The Guardian also saluted Miriam Makeba recently for her decades of struggle against apartheid as "an icon of resistance," noting that "along with Fela Kuti and Hugh Masekela, Makeba put African music on the world map."
The Standard quoted Makeba giving this moving farewell at her final Cape Town concert: In time we get older
"In time we get to mellow
I can’t change the hands of time
I have been through changes like everyone else
My heart has been troubled and put on the shelf
I love my children, more than anything.
iii…iii…iiiiiii…basi hapo zamani mama shauri ya pombe…iye ye mama…
I want to say thank you to those who raised their voices against the injustices of apartheid.
We say thank you to those who raised their voices for we know that without their voices we would not stand
today and say we are free, we are free, and we are free.
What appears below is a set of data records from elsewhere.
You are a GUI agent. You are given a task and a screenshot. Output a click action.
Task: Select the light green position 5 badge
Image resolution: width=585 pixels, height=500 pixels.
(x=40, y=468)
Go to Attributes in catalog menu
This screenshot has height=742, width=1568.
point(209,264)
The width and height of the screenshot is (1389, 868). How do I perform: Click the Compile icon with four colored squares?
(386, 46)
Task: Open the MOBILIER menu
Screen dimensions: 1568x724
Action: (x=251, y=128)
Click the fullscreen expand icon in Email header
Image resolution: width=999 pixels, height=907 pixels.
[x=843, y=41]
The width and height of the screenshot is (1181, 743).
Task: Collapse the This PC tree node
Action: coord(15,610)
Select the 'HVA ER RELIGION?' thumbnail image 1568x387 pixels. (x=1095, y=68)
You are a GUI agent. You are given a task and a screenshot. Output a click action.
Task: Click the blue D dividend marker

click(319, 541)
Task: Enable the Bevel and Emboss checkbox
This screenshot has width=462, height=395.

We want to thank our children for the role they played in our freedom.
We want to thank the mothers for their prayers that saved the nation.
We want to thank our traditional healers for healing the nation
We want to thank our leaders who
taught us how to be patient and who told us that though we may never forget we must forget.
Maskani… am home.
Let us make this country the greatest of
all because we are going to give each other a hand and make it strong."